#### WORK REQUIRED
Give, as a bare number, the count of lines below that contain "screenshot".

-- Opening Marker --

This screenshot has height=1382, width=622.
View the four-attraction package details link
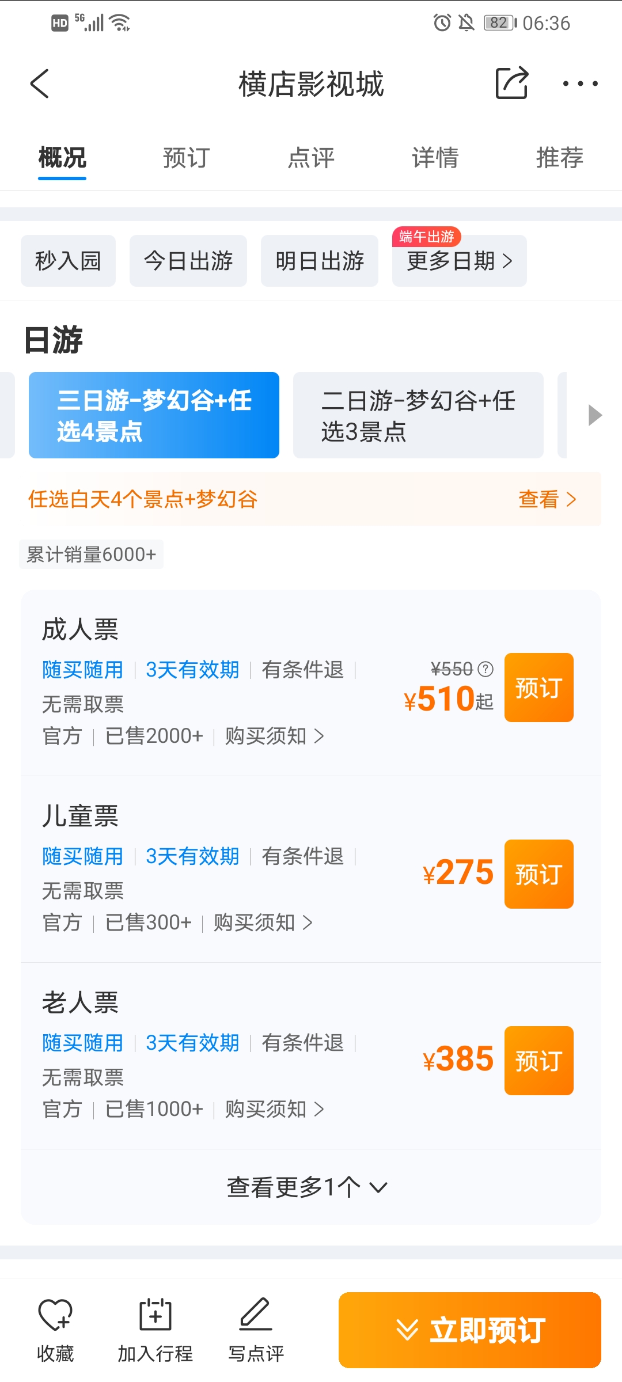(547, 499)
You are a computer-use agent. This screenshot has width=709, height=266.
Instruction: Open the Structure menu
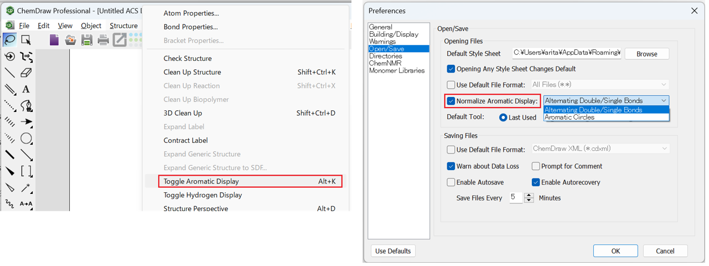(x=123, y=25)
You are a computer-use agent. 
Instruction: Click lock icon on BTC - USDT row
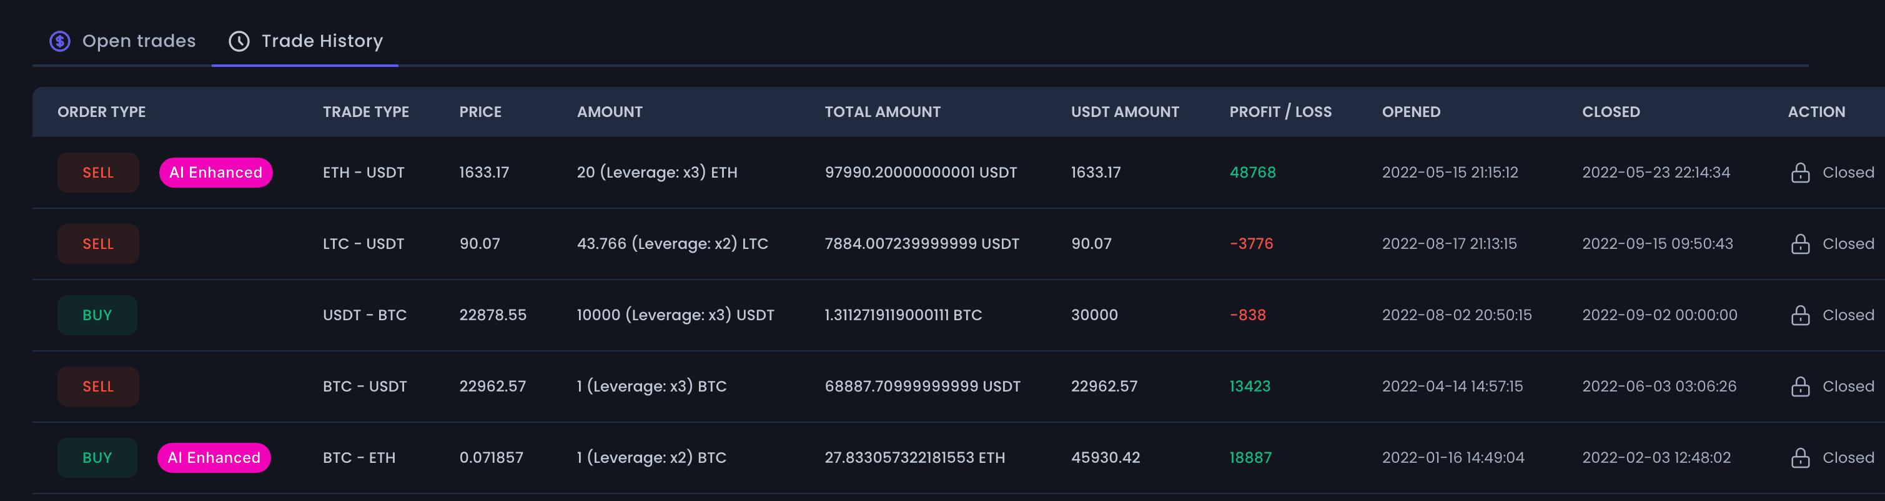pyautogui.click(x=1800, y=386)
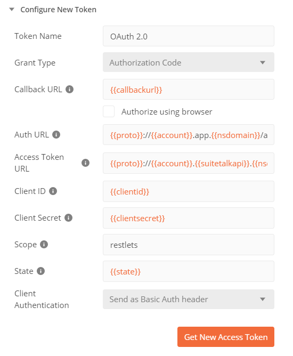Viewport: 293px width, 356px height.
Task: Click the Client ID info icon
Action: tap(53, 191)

-- Closing Marker --

#### EXERCISE OUTPUT
2